しかも、この後宮は嫉妬やライバル心の塊で出来ている様な場所だから彼が食事をしていようとしていまいと親切に何かしてあげようと言う人間も教えてあげようと言う人間もいなかったらしい。
なので彼はこの一週間食事を与えられる事がなかった様だ。
「可哀想に。」
私はラガバス卿に「彼の援助をする気があるのか?」と手紙を書き、厨房でおかゆを作って貰った。
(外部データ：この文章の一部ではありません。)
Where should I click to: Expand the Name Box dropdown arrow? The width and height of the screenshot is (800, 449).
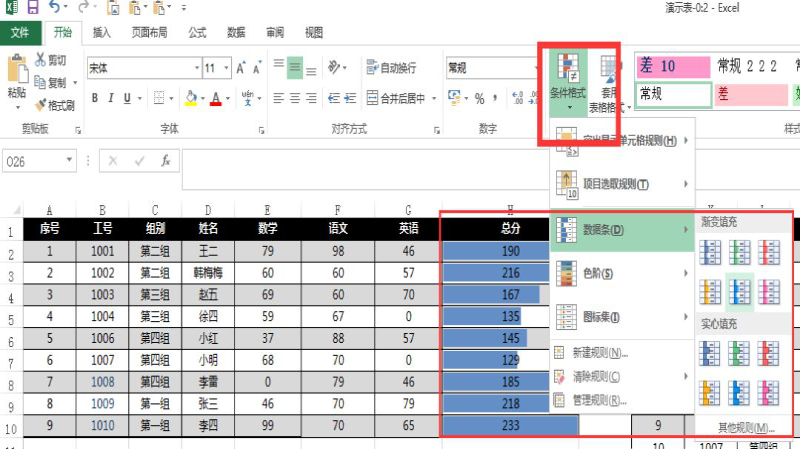point(69,160)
彼が与えられていると言う部屋に彼を運び、厨房で作ってもらったおかゆを持って行く。
1週間も何も食べていないなんて、生きているんだろうか?と心配していたらパチッと目が開いた。
「大丈夫か、身体辛くないか?」
私がそう言うと、彼は自分の居場所を確かめるようにキョロキョロと視線を動かした。
『£ё ……。』
彼は何かを聞こうとしている様だ。
でもその前に彼に何か食べさせなければ。
この1週間、何も食べていないらしい彼に私はおかゆの入った食器を渡した。
『ЮЮX£Ю£……。』
驚いた顔で私を見る彼。
私は彼が警戒を解き、食べやすいように中のおかゆをすくって口元まで持って行く。
すると、彼は怯えているのか唇を震わせながらゆっくりと口を開けた。
まるで親鳥が雛に餌を与える様に私は彼の口におかゆを運んで上げた。
おかゆをコクンと飲み込むと彼の瞳に涙が滲んでいく。
可哀想にと思った。
言葉もわからない状態で、こんな嫉妬の渦巻く後宮に入れられて1週間食事もろくに与えられないなんて。
「大丈夫かい?食べられる?私の名前はラファー・ボドリュ。ラファーだよ。」
自分を指差して名乗る。
彼は理解出来るだろうかと思いながら、ゆっくりと何度も名前を告げた。
すると彼は理解出来たのか、私を指差して「ラファー?ラファー?」とタドタドしい発音で言った。
私はそうだよとコクコクと首を縦に振って肯定した。
「君の名前は『わからない』?」と聞くと、彼は大きく首を振った上に、胸の前で腕で大きなバツを作った。
そして自分を指差して『カナメ・カナメ』と何度も言った。
「君の名前はカナメ?」
君の名前はカナメなのかと聞いてみる。
すると彼は凄く嬉しいそうにコクコクと首を縦に振った。
『ЮЮX£Ю£$Ю££カナメ。』
じゃあ、『わからない・カナメ』と言う名前なのかと「わからない・カナメ?」と聞いてみる。
「ЮЮX£Ю£$Ю££Эёёtトキダ・と・き・だ・トキダカナメ。」と彼は何度もそう言った。
私は彼の発音をそのまま繰り返した。
どうやら彼の名前はわからないではなくトキダ・カナメと言う名前のようだ。